(Beginning of GIVEN RECORDS)

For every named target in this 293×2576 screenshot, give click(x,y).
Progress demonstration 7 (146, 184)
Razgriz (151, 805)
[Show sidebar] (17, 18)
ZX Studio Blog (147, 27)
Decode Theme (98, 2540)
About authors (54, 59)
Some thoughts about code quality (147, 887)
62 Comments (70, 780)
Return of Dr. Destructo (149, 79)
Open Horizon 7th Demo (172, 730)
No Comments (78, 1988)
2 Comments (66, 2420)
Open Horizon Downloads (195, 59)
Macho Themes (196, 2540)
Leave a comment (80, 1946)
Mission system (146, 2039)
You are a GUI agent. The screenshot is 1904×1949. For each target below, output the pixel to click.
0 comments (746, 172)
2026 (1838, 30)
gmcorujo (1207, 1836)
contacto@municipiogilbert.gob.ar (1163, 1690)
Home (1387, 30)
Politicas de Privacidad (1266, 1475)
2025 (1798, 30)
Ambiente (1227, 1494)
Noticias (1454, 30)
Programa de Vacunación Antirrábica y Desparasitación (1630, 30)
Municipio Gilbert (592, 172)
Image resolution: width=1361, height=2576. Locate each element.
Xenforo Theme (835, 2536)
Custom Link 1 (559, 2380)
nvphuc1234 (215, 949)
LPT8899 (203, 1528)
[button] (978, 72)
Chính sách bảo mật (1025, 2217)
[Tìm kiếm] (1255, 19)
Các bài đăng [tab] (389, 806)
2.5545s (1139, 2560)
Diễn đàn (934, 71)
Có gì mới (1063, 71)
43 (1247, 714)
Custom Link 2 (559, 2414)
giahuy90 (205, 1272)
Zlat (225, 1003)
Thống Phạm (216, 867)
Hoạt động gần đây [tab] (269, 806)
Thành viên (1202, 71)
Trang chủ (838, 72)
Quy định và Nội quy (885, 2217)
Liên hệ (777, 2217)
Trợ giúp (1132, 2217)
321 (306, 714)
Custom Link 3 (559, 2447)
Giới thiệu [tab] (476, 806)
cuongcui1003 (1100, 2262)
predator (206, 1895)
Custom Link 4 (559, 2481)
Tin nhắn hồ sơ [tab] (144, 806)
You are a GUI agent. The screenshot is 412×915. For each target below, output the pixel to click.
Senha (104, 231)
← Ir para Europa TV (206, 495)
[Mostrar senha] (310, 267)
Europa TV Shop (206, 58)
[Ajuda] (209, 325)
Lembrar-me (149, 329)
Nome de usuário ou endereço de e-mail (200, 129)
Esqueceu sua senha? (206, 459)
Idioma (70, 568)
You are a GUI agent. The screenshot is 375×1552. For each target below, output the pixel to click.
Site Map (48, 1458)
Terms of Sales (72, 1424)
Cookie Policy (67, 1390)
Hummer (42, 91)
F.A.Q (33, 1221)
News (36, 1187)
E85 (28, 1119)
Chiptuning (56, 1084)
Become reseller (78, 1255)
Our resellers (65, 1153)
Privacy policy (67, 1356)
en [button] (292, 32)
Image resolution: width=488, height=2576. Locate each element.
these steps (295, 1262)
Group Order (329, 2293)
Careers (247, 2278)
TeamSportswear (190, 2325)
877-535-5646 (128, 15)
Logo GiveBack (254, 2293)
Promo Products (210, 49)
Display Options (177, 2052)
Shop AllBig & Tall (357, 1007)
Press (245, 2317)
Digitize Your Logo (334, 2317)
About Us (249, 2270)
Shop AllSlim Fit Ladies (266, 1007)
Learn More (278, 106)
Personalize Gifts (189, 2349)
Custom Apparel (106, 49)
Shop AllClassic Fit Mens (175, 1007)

(End of GIVEN RECORDS)

* _PROMPT_:
Once you reach the line with "Xenforo Theme (835, 2536)" in the data above, copy it and every line after it exactly, up to and including the line with "Tin nhắn hồ sơ [tab] (144, 806)".

* _TASK OUTPUT_:
Xenforo Theme (835, 2536)
Custom Link 1 (559, 2380)
nvphuc1234 (215, 949)
LPT8899 (203, 1528)
[button] (978, 72)
Chính sách bảo mật (1025, 2217)
[Tìm kiếm] (1255, 19)
Các bài đăng [tab] (389, 806)
2.5545s (1139, 2560)
Diễn đàn (934, 71)
Có gì mới (1063, 71)
43 (1247, 714)
Custom Link 2 (559, 2414)
giahuy90 (205, 1272)
Zlat (225, 1003)
Thống Phạm (216, 867)
Hoạt động gần đây [tab] (269, 806)
Thành viên (1202, 71)
Trang chủ (838, 72)
Quy định và Nội quy (885, 2217)
Liên hệ (777, 2217)
Trợ giúp (1132, 2217)
321 (306, 714)
Custom Link 3 (559, 2447)
Giới thiệu [tab] (476, 806)
cuongcui1003 (1100, 2262)
predator (206, 1895)
Custom Link 4 (559, 2481)
Tin nhắn hồ sơ [tab] (144, 806)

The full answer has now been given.